- _EXTRAIT RETENU_:
Cela fait bien longtemps qu’il n’est plus nécessaire de présenter Crisse, l’un des maîtres de la BD. Ce dernier est l’un des principaux soutiens de la Ribambulle, nous lui devons entre autre la réalisation de notre logo ainsi que de nos différentes mascottes que vous ne manquerez pas de découvrir. Pour inaugurer notre site, nous n’avons pas réfléchi longtemps quand il nous a fallu chercher un auteur à interviewer : ce sera lui. Il a accepté de participer à une interview interactive puisque les adhérents de l’association La Ribambulle ont pu poser leurs questions à l’auteur et rebondir sur les réponses de notre invité. Retour sur ce premier grand moment de notre aventure.
Bonjour Didier. Merci à toi de participer ce soir à cette interview interactive. Tu es à l’origine de nombreuses séries, dont plusieurs prestigieuses telles que Kookaburra et Atalante. J’aimerais justement revenir sur ces deux séries. Pour Kookaburra, à partir du tome 4, tu as laissé la place de dessinateur à Nicolas Mitric puis petit à petit tu as également laissé ce dernier réaliser le scénario. Tu viens récemment de laisser le dessin d’Atalante à Manu Grey, penses-tu opérer de la même façon qu’avec Kookaburra ou souhaites-tu garder la main mise sur la destinée de ton héroïne ?

- _DONNÉES FOURNIES_:
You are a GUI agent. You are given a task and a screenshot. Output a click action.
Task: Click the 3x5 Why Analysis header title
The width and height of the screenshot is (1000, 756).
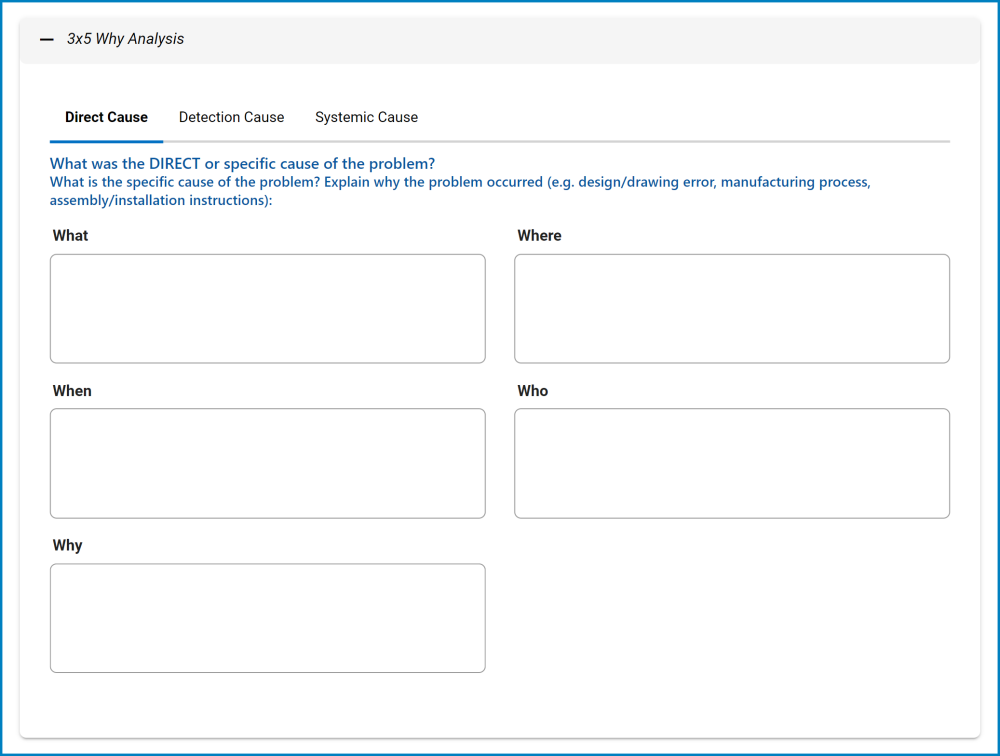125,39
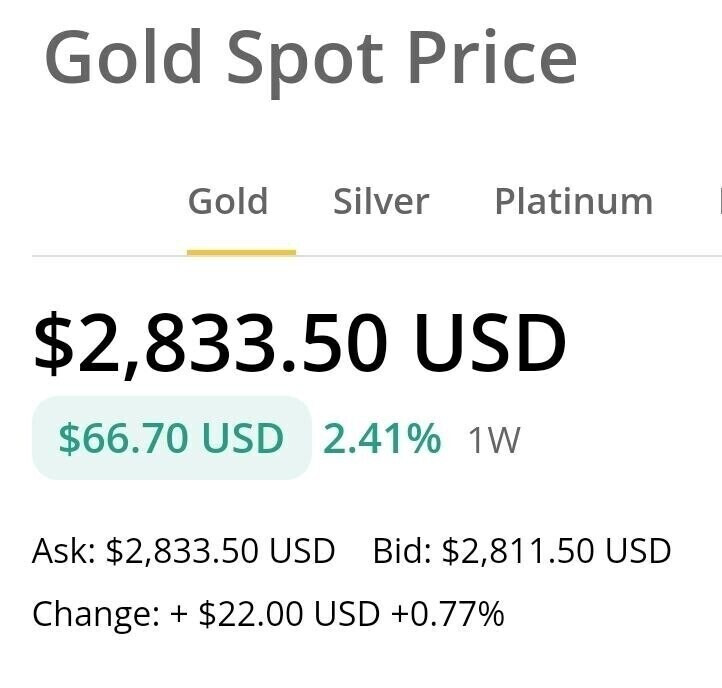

- _OBJECTIF_:
Répondez à ces questions sur l'interview de Crisse :
(a) Selon l'introduction, quelles réalisations la Ribambulle doit-elle à Crisse ?
(b) À partir de quel tome de Kookaburra Nicolas Mitric a-t-il pris la place de dessinateur ?
(c) À qui Crisse vient-il de confier le dessin d'Atalante ?

- _RÉPONSE_:
(a) Son logo et ses différentes mascottes.
(b) À partir du tome 4.
(c) À Manu Grey.